Throughout his presidency, the media, who supported him with such enthusiastic vigor that Chris Matthews of MSNBC famously said he felt “this thrill going up my leg” when he heard Obama speak, most Democratic leaders, and members of Obama’s administration regularly accused as racists anyone who dared to disagree with Obama’s policies. That, of course, included all Republicans, Independents, and conservatives. Obama himself said to The New Yorker’s David Remnick in the January 27, 2014 edition of the magazine, that “There’s no doubt that there’s some folks who just really dislike me because they don’t like the idea of a black President.” No doubt that was true, just as some people didn’t like President Kennedy because he was a Catholic and some people didn’t like President Reagan because he had been a film star. But for the first black President to say that to a news outlet was unpardonable and only served to further convince some black Americans and many liberals that no objection to the President’s policies had any basis in sincere disagreement, but only in racial hatred. Hardly a unifying move. Feeling supported by their President, black activists and college students around the country began demanding “free spaces” where non-blacks were not allowed and became often violently “offended” by often innocent words and actions that they declared to be racist. For example, the use of cotton plants in fall decorations had become popular until a group of black students, invited to the home of the president of Lipscomb University, saw and were offended by his wife’s cotton ball centerpiece. The president has since apologized! Any reasonable person would agree that the black students should apologize for rude behavior that undoubtedly upset the president’s poor wife! Black columnist, Carl Jackson, in an article decrying the charges of racism and bigotry from the left that he calls nonsense and outlandish accusations, ends his comments with a sentence that I could not improve upon. He states, “Today, the word racist simply means you disagree with Democrats, the political party that founded the Ku Klux Klan” (Townhall, 24 October 2017).

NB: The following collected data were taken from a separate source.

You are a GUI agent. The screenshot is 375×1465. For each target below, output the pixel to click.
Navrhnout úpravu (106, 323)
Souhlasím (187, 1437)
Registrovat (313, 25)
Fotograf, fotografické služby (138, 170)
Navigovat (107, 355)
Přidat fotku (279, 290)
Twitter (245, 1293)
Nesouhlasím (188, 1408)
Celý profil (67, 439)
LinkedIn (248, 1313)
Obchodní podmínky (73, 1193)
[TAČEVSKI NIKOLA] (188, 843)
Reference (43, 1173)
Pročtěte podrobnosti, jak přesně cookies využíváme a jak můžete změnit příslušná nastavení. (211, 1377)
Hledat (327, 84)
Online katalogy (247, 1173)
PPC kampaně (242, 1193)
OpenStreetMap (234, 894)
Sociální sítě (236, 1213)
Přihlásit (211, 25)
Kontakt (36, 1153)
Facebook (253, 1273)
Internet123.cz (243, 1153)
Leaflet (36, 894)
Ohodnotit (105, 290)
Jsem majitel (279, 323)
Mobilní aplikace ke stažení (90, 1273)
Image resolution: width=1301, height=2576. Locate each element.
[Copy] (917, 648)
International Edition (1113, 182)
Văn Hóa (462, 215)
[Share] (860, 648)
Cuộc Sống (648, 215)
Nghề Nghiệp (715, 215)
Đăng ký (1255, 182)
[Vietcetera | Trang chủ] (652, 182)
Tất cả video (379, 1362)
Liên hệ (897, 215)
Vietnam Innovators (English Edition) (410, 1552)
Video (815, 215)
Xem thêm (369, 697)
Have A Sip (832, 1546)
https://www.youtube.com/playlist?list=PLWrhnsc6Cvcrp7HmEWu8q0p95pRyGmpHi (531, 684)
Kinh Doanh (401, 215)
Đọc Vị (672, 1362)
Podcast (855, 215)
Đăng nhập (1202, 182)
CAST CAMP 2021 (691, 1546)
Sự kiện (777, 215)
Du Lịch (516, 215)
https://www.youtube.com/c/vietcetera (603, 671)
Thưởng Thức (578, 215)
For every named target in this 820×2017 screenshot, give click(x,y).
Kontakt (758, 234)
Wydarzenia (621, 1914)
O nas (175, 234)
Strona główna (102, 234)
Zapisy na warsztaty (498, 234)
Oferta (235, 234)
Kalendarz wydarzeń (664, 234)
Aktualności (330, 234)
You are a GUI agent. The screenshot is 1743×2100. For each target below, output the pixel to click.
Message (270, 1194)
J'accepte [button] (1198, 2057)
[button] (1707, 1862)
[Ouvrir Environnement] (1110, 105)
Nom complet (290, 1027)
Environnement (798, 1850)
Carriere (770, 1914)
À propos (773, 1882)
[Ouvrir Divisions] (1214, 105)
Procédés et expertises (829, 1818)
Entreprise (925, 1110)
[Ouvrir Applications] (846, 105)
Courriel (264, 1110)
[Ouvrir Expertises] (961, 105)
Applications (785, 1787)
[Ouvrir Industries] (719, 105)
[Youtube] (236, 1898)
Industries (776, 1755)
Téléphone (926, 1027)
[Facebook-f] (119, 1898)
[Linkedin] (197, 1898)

- Despite his promise to make life better for the average worker, President Obama’s many regulations had the opposite effect.
During the Obama administration, the federal government added 20,642 new regulations that have burdened the economy with more than $100 billion annually in additional expenses, crippling small businesses and adding costs to products that the average American buys daily. As one website noted, that is one dollar for every star in the galaxy or one dollar for every second in 32 years. During the 8 years of the Obama administration, the average annual growth in real GDP was just over 1%, less than a third of the 3.405% average annual growth in the last two decades of the 20th century. According to The Telegraph out of Great Britain, the U.S. Federal Reserve reported middle-class incomes as stagnating from 2010 through 2013, while incomes at the bottom end of the scale continued to fall. In addition, they reported that in January 2009, the poverty rate “stood at 14.3 per cent. It rose to around 15 per cent and then fell back down in 2013 to 14.5 per cent.” For black Americans, the poverty rate rose from 25.8 percent to 27.2 percent!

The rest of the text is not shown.